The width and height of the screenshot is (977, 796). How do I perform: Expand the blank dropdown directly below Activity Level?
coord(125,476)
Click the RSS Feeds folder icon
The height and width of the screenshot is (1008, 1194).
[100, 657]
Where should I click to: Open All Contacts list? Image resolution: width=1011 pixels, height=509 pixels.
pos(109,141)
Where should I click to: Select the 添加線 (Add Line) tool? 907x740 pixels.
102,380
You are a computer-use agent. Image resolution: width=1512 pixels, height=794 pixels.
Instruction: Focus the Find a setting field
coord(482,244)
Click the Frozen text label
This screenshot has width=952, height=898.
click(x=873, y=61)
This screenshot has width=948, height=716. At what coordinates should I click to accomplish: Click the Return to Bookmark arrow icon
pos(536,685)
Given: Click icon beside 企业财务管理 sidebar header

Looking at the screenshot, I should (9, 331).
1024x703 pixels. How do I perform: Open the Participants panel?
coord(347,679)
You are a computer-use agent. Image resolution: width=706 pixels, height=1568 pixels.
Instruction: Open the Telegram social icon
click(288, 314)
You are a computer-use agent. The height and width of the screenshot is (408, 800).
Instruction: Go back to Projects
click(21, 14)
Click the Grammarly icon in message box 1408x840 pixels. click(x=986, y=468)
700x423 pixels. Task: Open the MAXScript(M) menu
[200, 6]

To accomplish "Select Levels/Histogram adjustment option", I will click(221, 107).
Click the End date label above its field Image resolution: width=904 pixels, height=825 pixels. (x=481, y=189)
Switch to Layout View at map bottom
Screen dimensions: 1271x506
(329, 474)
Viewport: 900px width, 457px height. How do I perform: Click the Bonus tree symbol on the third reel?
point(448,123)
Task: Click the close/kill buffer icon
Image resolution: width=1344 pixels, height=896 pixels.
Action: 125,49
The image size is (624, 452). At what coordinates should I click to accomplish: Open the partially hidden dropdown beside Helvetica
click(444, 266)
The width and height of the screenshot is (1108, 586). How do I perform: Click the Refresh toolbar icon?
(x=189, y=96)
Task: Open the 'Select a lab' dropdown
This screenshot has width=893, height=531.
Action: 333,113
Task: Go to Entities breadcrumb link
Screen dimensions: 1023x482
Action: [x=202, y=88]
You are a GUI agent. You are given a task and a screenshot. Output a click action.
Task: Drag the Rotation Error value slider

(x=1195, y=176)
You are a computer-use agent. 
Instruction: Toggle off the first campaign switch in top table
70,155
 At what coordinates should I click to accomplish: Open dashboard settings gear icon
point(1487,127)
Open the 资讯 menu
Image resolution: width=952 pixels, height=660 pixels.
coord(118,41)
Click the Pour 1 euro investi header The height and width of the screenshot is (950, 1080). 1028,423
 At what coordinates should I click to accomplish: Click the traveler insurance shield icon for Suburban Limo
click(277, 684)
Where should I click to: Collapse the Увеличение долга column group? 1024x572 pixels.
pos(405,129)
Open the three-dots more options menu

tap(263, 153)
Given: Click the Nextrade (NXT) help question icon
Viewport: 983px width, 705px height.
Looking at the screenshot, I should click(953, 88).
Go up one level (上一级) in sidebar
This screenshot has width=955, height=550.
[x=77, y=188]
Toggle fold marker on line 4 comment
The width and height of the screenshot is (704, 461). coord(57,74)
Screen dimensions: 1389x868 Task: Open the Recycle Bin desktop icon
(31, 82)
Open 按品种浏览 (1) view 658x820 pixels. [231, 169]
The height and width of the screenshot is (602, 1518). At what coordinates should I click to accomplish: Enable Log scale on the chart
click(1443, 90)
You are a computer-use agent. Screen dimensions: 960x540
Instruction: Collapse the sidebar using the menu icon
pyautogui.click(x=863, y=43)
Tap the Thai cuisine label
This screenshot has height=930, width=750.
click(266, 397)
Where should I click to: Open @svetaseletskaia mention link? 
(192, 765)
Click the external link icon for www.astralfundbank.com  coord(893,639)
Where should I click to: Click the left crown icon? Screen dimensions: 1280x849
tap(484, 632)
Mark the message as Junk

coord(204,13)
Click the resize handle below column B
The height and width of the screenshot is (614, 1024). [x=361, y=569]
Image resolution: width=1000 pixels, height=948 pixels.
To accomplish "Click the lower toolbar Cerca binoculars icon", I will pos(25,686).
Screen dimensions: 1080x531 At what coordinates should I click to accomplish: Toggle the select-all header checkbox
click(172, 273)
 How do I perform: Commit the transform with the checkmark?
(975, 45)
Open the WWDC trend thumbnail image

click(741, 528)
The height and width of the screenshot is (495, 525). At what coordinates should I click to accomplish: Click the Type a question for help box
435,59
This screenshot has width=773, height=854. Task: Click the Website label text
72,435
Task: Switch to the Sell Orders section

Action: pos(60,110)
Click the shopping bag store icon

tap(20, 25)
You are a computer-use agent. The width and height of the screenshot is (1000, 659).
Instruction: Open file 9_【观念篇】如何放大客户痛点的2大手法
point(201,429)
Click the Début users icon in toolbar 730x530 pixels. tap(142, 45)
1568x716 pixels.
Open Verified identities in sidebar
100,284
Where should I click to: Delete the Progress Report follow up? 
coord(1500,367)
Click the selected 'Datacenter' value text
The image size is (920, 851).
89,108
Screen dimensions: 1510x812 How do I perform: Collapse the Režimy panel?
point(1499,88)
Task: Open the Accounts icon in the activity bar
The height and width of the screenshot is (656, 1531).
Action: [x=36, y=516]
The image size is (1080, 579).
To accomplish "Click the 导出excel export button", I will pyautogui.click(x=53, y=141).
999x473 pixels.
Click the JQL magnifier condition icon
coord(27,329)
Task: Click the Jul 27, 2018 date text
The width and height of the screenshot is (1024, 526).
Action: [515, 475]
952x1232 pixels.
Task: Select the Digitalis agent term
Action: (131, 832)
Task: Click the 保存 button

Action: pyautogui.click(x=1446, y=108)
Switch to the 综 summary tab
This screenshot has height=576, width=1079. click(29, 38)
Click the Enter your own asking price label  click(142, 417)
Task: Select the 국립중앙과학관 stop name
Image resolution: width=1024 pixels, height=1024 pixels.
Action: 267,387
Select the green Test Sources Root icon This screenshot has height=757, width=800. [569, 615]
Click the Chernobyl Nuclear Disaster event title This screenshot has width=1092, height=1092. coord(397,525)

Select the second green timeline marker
════
» Task to complete
Each of the entries above needs to be given again exactly.

» Final answer
The width and height of the screenshot is (977, 796). How do I perform: Expand the blank dropdown directly below Activity Level?
coord(125,476)
Click the RSS Feeds folder icon
The height and width of the screenshot is (1008, 1194).
[100, 657]
Where should I click to: Open All Contacts list? Image resolution: width=1011 pixels, height=509 pixels.
pos(109,141)
Where should I click to: Select the 添加線 (Add Line) tool? 907x740 pixels.
102,380
You are a computer-use agent. Image resolution: width=1512 pixels, height=794 pixels.
Instruction: Focus the Find a setting field
coord(482,244)
Click the Frozen text label
This screenshot has width=952, height=898.
click(x=873, y=61)
This screenshot has width=948, height=716. At what coordinates should I click to accomplish: Click the Return to Bookmark arrow icon
pos(536,685)
Given: Click icon beside 企业财务管理 sidebar header

Looking at the screenshot, I should (9, 331).
1024x703 pixels. How do I perform: Open the Participants panel?
coord(347,679)
You are a computer-use agent. Image resolution: width=706 pixels, height=1568 pixels.
Instruction: Open the Telegram social icon
click(288, 314)
You are a computer-use agent. The height and width of the screenshot is (408, 800).
Instruction: Go back to Projects
click(21, 14)
Click the Grammarly icon in message box 1408x840 pixels. click(x=986, y=468)
700x423 pixels. Task: Open the MAXScript(M) menu
[200, 6]

To accomplish "Select Levels/Histogram adjustment option", I will click(221, 107).
Click the End date label above its field Image resolution: width=904 pixels, height=825 pixels. (x=481, y=189)
Switch to Layout View at map bottom
Screen dimensions: 1271x506
(329, 474)
Viewport: 900px width, 457px height. How do I perform: Click the Bonus tree symbol on the third reel?
point(448,123)
Task: Click the close/kill buffer icon
Image resolution: width=1344 pixels, height=896 pixels.
Action: 125,49
The image size is (624, 452). At what coordinates should I click to accomplish: Open the partially hidden dropdown beside Helvetica
click(444, 266)
The width and height of the screenshot is (1108, 586). How do I perform: Click the Refresh toolbar icon?
(x=189, y=96)
Task: Open the 'Select a lab' dropdown
This screenshot has width=893, height=531.
Action: 333,113
Task: Go to Entities breadcrumb link
Screen dimensions: 1023x482
Action: [x=202, y=88]
You are a GUI agent. You are given a task and a screenshot. Output a click action.
Task: Drag the Rotation Error value slider

(x=1195, y=176)
You are a computer-use agent. 
Instruction: Toggle off the first campaign switch in top table
70,155
 At what coordinates should I click to accomplish: Open dashboard settings gear icon
point(1487,127)
Open the 资讯 menu
Image resolution: width=952 pixels, height=660 pixels.
coord(118,41)
Click the Pour 1 euro investi header The height and width of the screenshot is (950, 1080). 1028,423
 At what coordinates should I click to accomplish: Click the traveler insurance shield icon for Suburban Limo
click(277, 684)
Where should I click to: Collapse the Увеличение долга column group? 1024x572 pixels.
pos(405,129)
Open the three-dots more options menu

tap(263, 153)
Given: Click the Nextrade (NXT) help question icon
Viewport: 983px width, 705px height.
Looking at the screenshot, I should click(953, 88).
Go up one level (上一级) in sidebar
This screenshot has width=955, height=550.
[x=77, y=188]
Toggle fold marker on line 4 comment
The width and height of the screenshot is (704, 461). coord(57,74)
Screen dimensions: 1389x868 Task: Open the Recycle Bin desktop icon
(31, 82)
Open 按品种浏览 (1) view 658x820 pixels. [231, 169]
The height and width of the screenshot is (602, 1518). At what coordinates should I click to accomplish: Enable Log scale on the chart
click(1443, 90)
You are a computer-use agent. Screen dimensions: 960x540
Instruction: Collapse the sidebar using the menu icon
pyautogui.click(x=863, y=43)
Tap the Thai cuisine label
This screenshot has height=930, width=750.
click(266, 397)
Where should I click to: Open @svetaseletskaia mention link? 
(192, 765)
Click the external link icon for www.astralfundbank.com  coord(893,639)
Where should I click to: Click the left crown icon? Screen dimensions: 1280x849
tap(484, 632)
Mark the message as Junk

coord(204,13)
Click the resize handle below column B
The height and width of the screenshot is (614, 1024). [x=361, y=569]
Image resolution: width=1000 pixels, height=948 pixels.
To accomplish "Click the lower toolbar Cerca binoculars icon", I will pos(25,686).
Screen dimensions: 1080x531 At what coordinates should I click to accomplish: Toggle the select-all header checkbox
click(172, 273)
 How do I perform: Commit the transform with the checkmark?
(975, 45)
Open the WWDC trend thumbnail image

click(741, 528)
The height and width of the screenshot is (495, 525). At what coordinates should I click to accomplish: Click the Type a question for help box
435,59
This screenshot has width=773, height=854. Task: Click the Website label text
72,435
Task: Switch to the Sell Orders section

Action: pos(60,110)
Click the shopping bag store icon

tap(20, 25)
You are a computer-use agent. The width and height of the screenshot is (1000, 659).
Instruction: Open file 9_【观念篇】如何放大客户痛点的2大手法
point(201,429)
Click the Début users icon in toolbar 730x530 pixels. tap(142, 45)
1568x716 pixels.
Open Verified identities in sidebar
100,284
Where should I click to: Delete the Progress Report follow up? 
coord(1500,367)
Click the selected 'Datacenter' value text
The image size is (920, 851).
89,108
Screen dimensions: 1510x812 How do I perform: Collapse the Režimy panel?
point(1499,88)
Task: Open the Accounts icon in the activity bar
The height and width of the screenshot is (656, 1531).
Action: [x=36, y=516]
The image size is (1080, 579).
To accomplish "Click the 导出excel export button", I will pyautogui.click(x=53, y=141).
999x473 pixels.
Click the JQL magnifier condition icon
coord(27,329)
Task: Click the Jul 27, 2018 date text
The width and height of the screenshot is (1024, 526).
Action: [515, 475]
952x1232 pixels.
Task: Select the Digitalis agent term
Action: (131, 832)
Task: Click the 保存 button

Action: pyautogui.click(x=1446, y=108)
Switch to the 综 summary tab
This screenshot has height=576, width=1079. click(29, 38)
Click the Enter your own asking price label  click(142, 417)
Task: Select the 국립중앙과학관 stop name
Image resolution: width=1024 pixels, height=1024 pixels.
Action: 267,387
Select the green Test Sources Root icon This screenshot has height=757, width=800. [569, 615]
Click the Chernobyl Nuclear Disaster event title This screenshot has width=1092, height=1092. coord(397,525)

Select the second green timeline marker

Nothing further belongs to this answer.